WHAT THE TASK REQUIRES:
Restate the following data in its entirety, word for word and without images.

SUPPLIED RECORDS:
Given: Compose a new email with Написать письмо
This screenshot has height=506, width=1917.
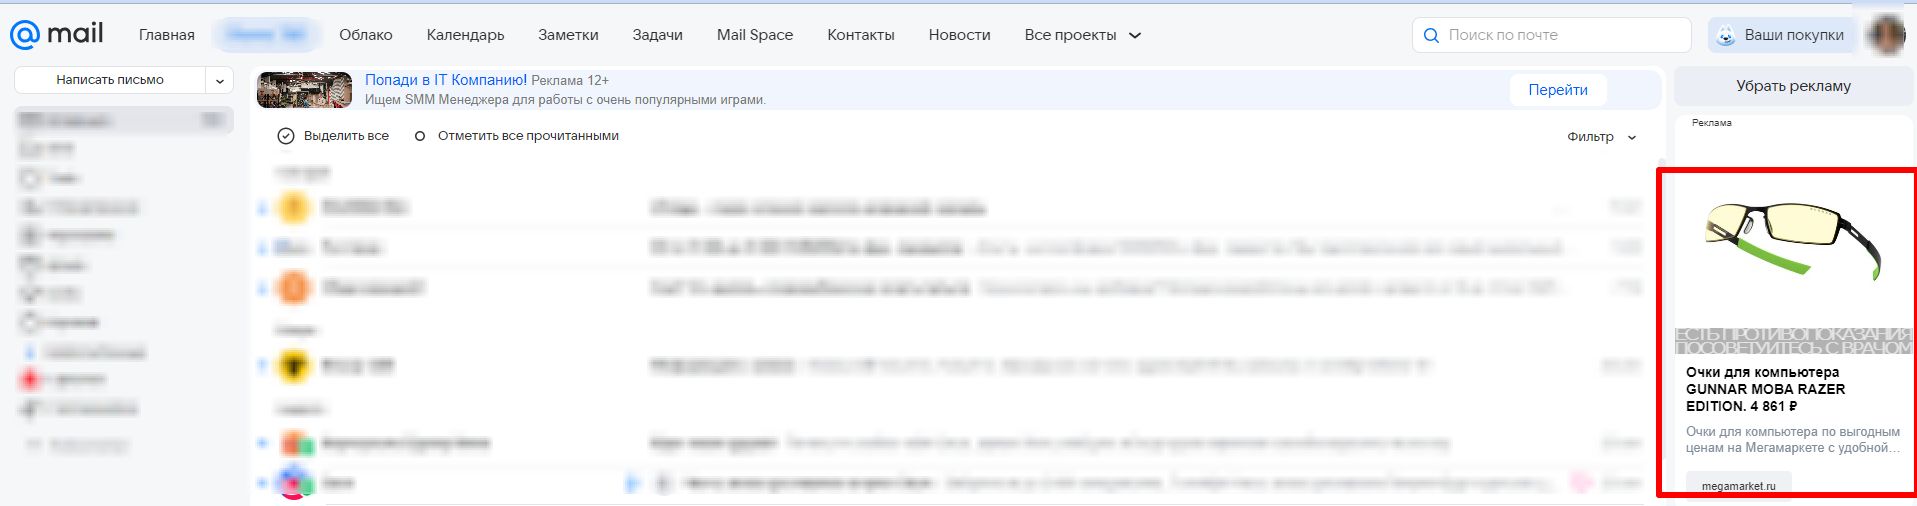Looking at the screenshot, I should [110, 80].
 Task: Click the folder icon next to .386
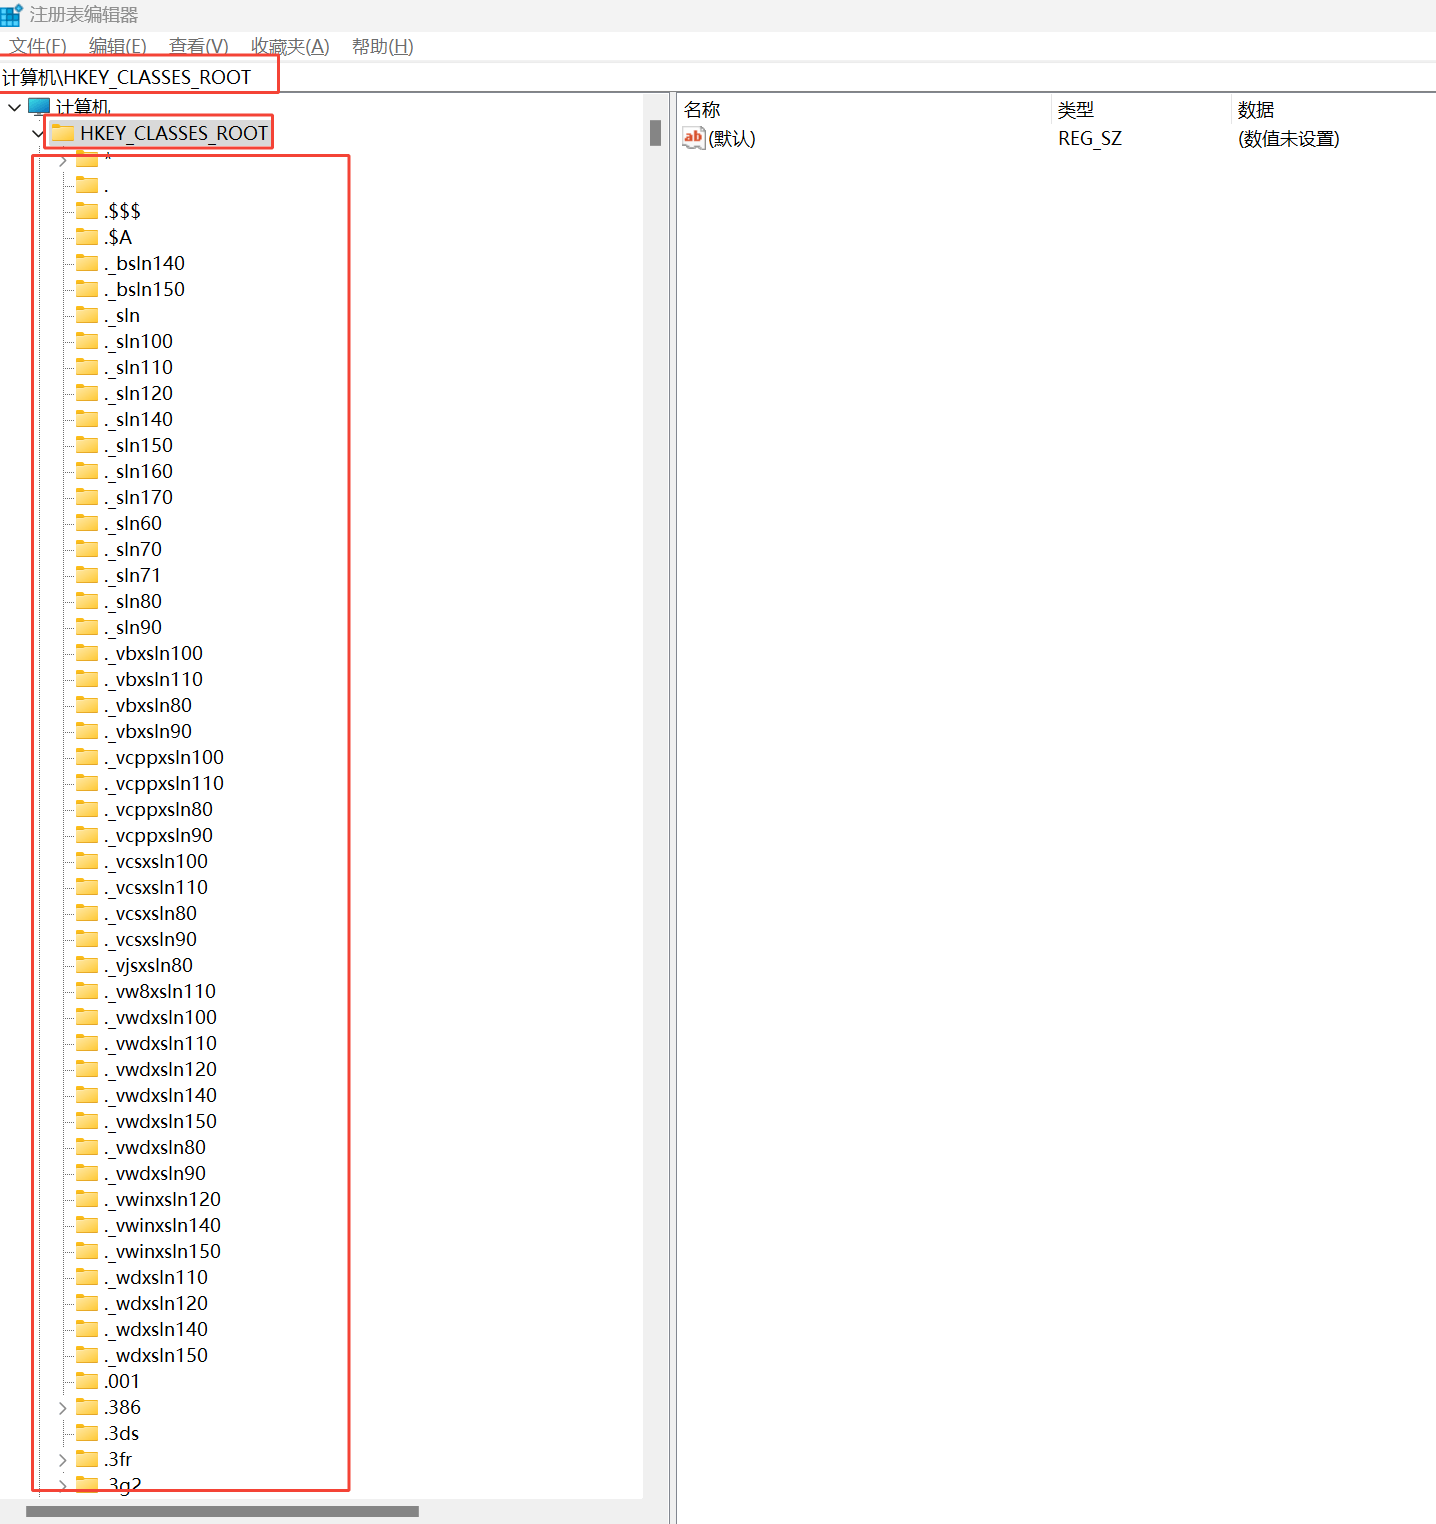pos(88,1407)
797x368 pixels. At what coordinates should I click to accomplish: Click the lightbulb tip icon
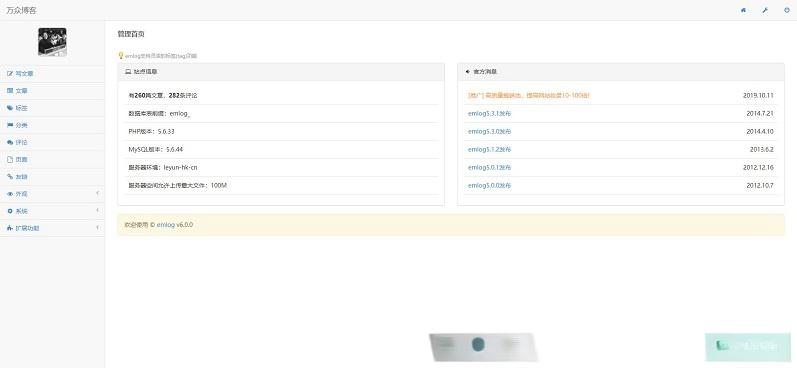click(120, 55)
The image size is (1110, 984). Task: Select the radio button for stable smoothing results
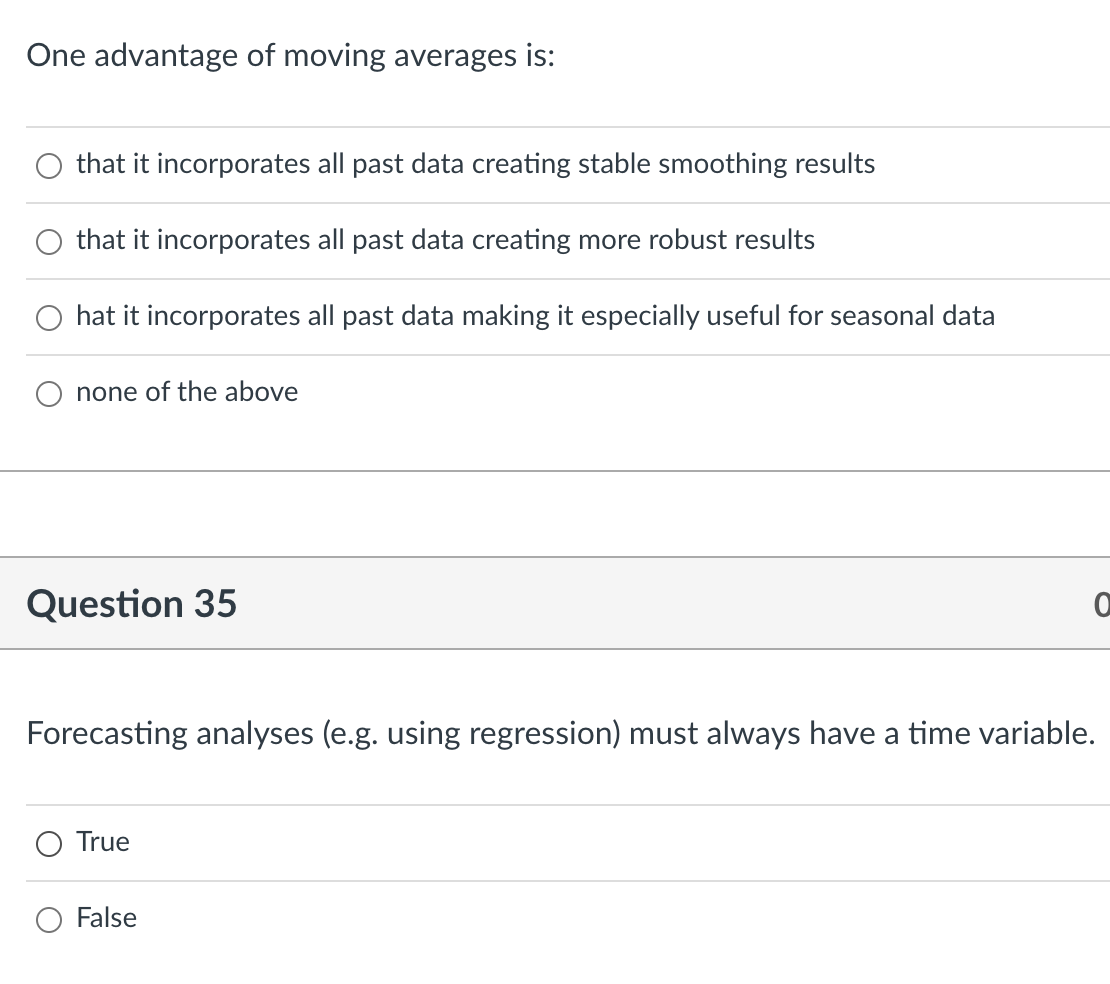tap(48, 165)
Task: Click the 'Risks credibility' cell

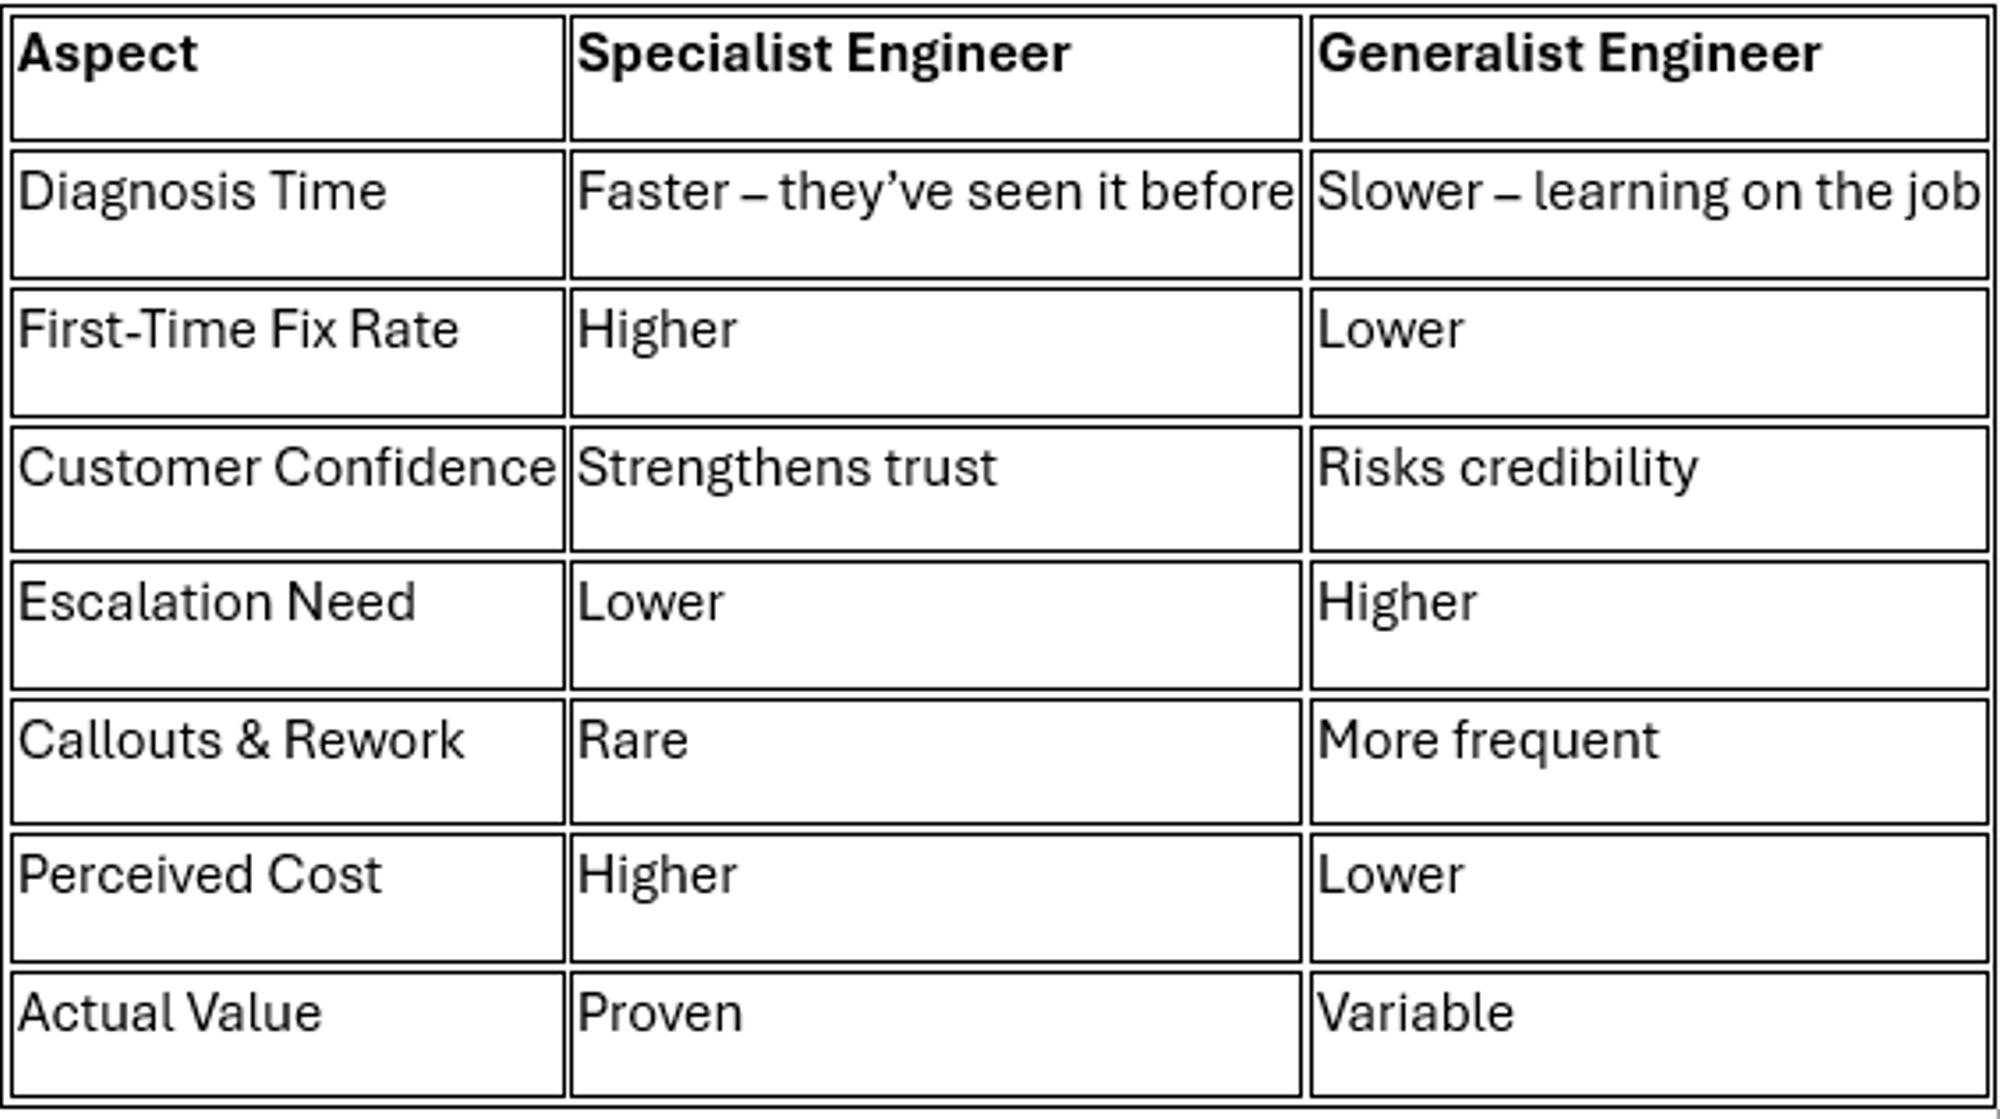Action: click(1649, 489)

ANSWER BELOW:
Given: Compose a new email with Написать письмо
This screenshot has height=506, width=1917.
Looking at the screenshot, I should [110, 80].
 Task: Click the folder icon next to .386
pos(88,1407)
797x368 pixels. At what coordinates should I click to accomplish: Click the lightbulb tip icon
click(120, 55)
The image size is (1110, 984). Task: Select the radio button for stable smoothing results
tap(48, 165)
Task: Click the 'Risks credibility' cell

Action: click(1649, 489)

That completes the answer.